Re: CLONE_FILES problem.

Patrick Schaaf (bof@saarlink.de)
Mon, 19 Aug 1996 16:58:41 +0200


In linux.dev.kernel you write:

>Depends on what you want to do. For files at least, I'd want the file
>descriptor to be closed, period. This means that if thread A reads from the
>modem and thread B wants to close things down, thread B close()s the file
>and A notices this somehow (EOF, signal, whatever).

I think we agreed (I did :) that the situation at hand is a programming
error anyway, and we should only be concerned that the kernel does not crash.

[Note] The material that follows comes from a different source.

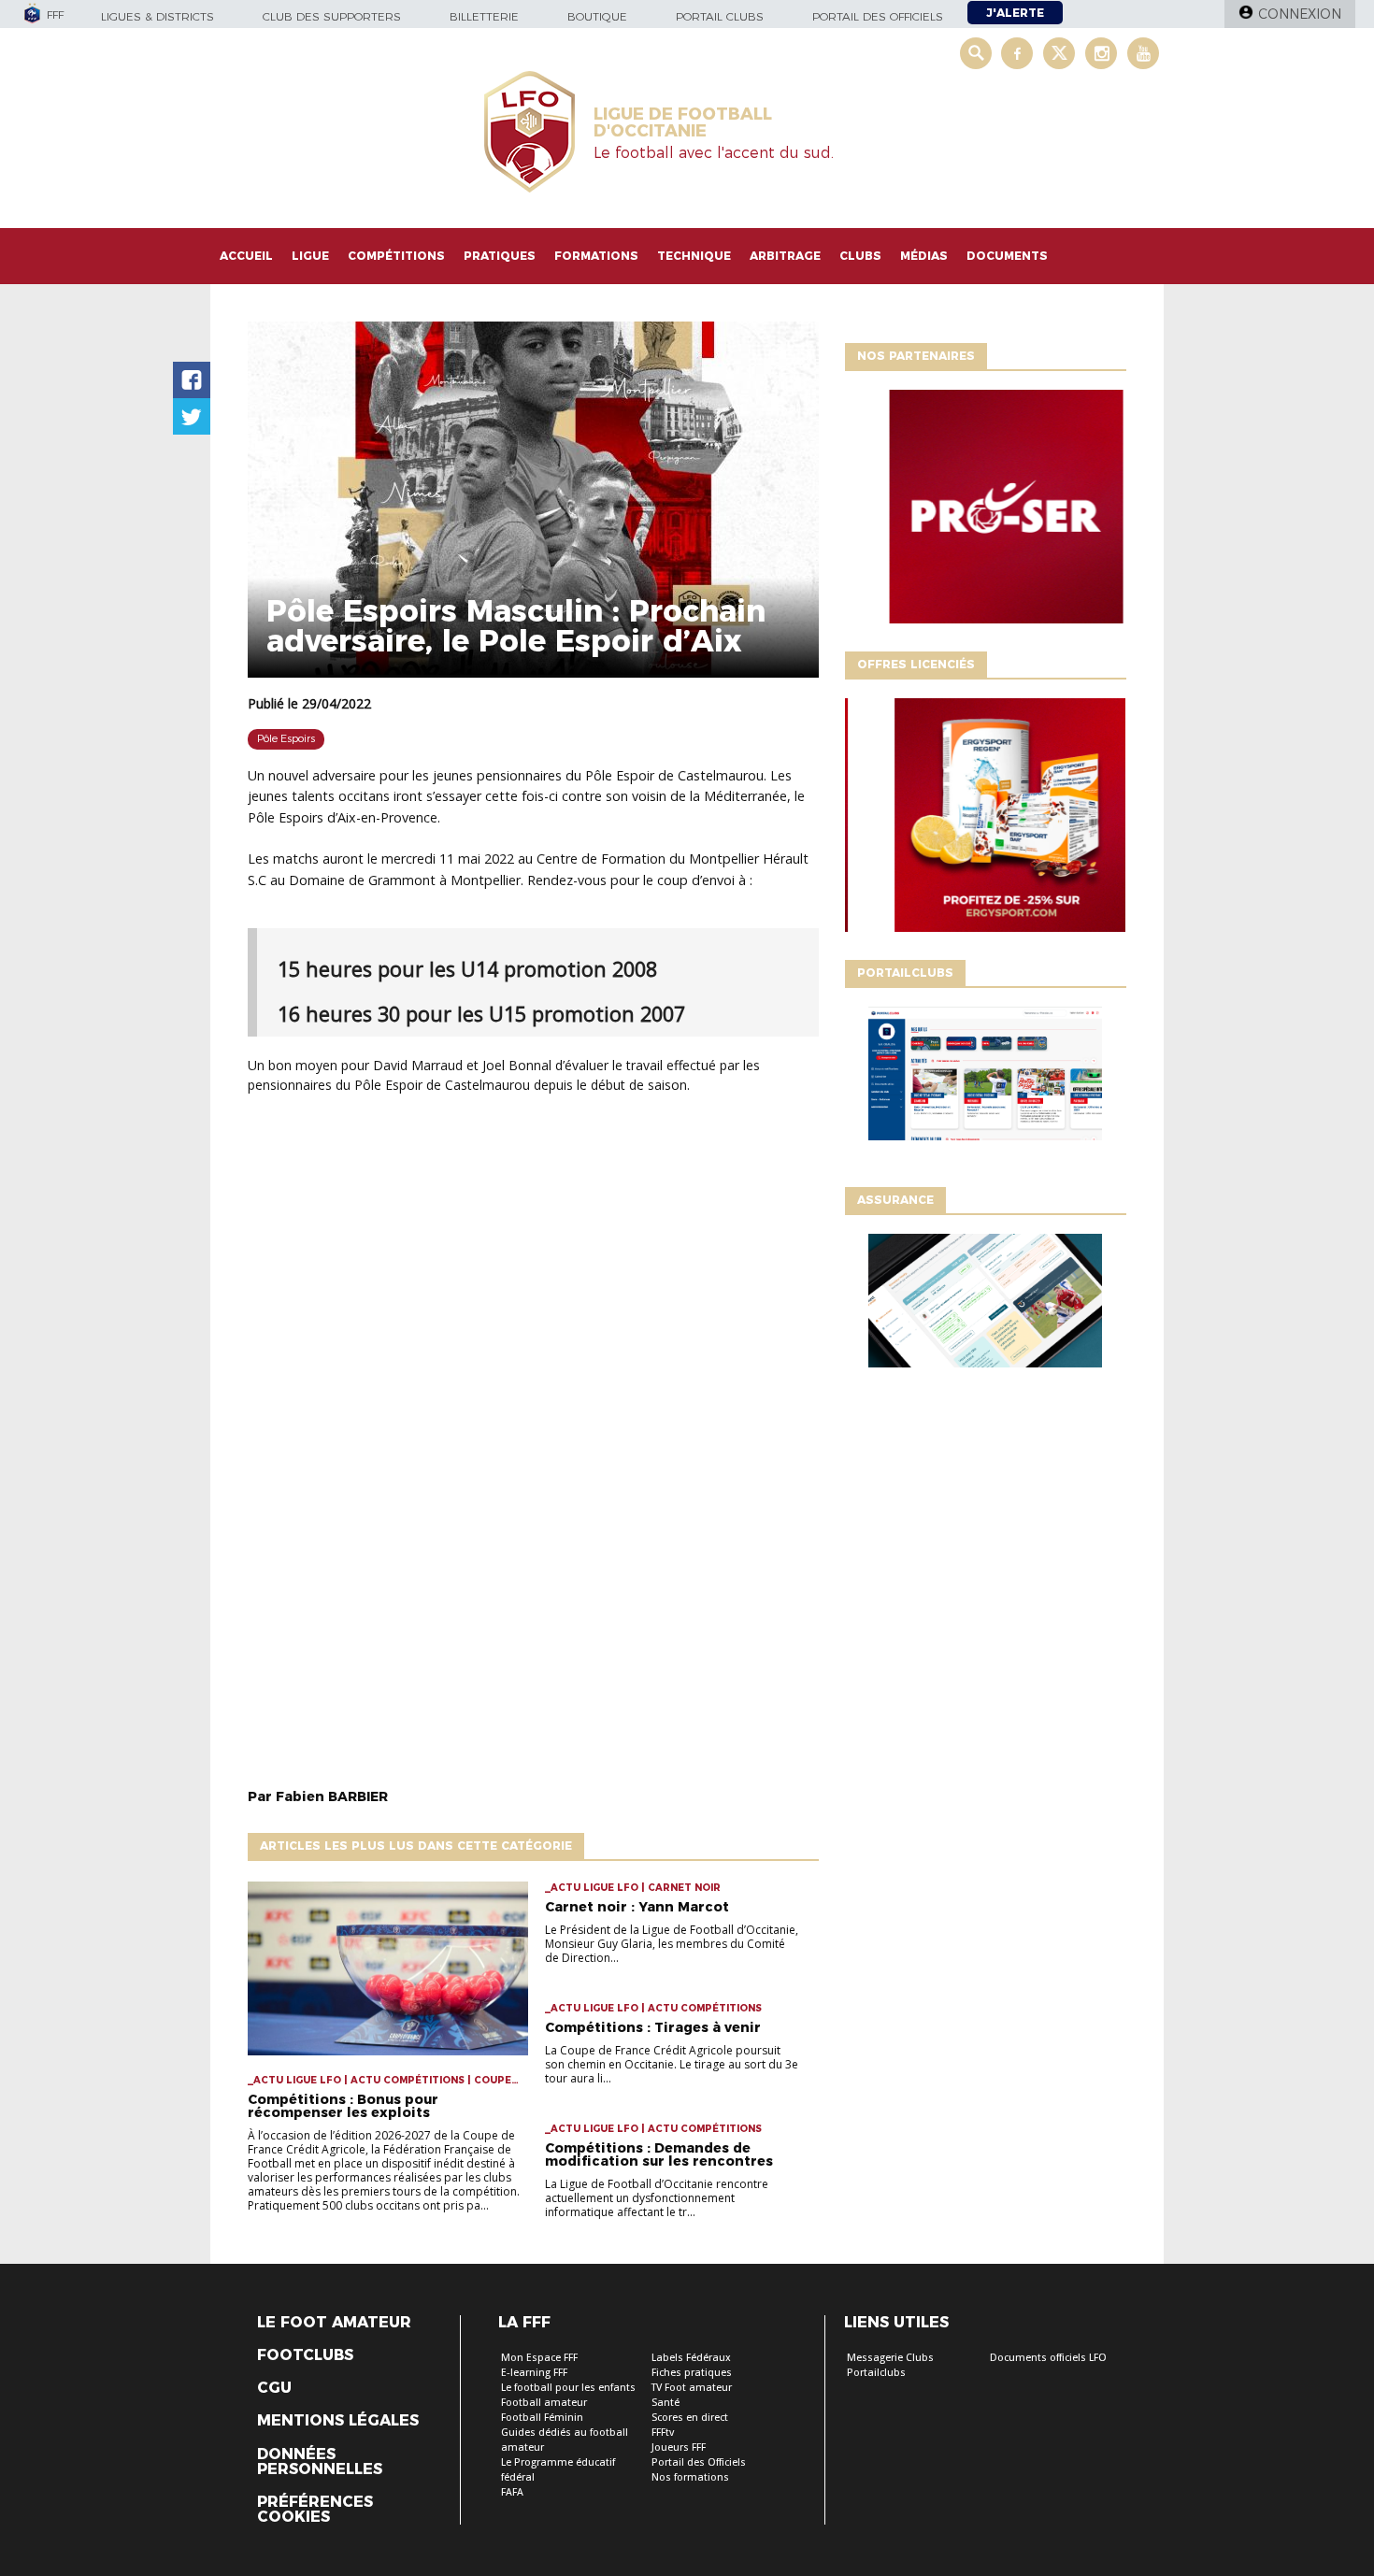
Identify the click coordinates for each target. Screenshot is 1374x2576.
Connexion (1299, 14)
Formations (596, 256)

Thread A sits in read() while B closes the file. If the read() returns
later, the next read() will result in EBADF, so A is notified. When it
doesn't return, too bad. A is stuck. It was a programming error anyway :)
Defining EOF,signal,whatever behaviour for this case would mean new
complexity to the system calls, and that's contrary to the whole clone() idea.

Hmm, does anybody know the Posix asynch IO interface good enough to tell
how an asynch read would behave if the underlying fd were closed?
IIRC the behaviour is unspecified.

>Memory mappings can of course use counters, but you'd have to add the
>appropriate unlock calls to every procedure which uses verify_area.
>This is probably something that should have been done from the beginning...

Is there any problem with memory mappings? They seem to work from inodes,
not from filps, so they should be safe anyway.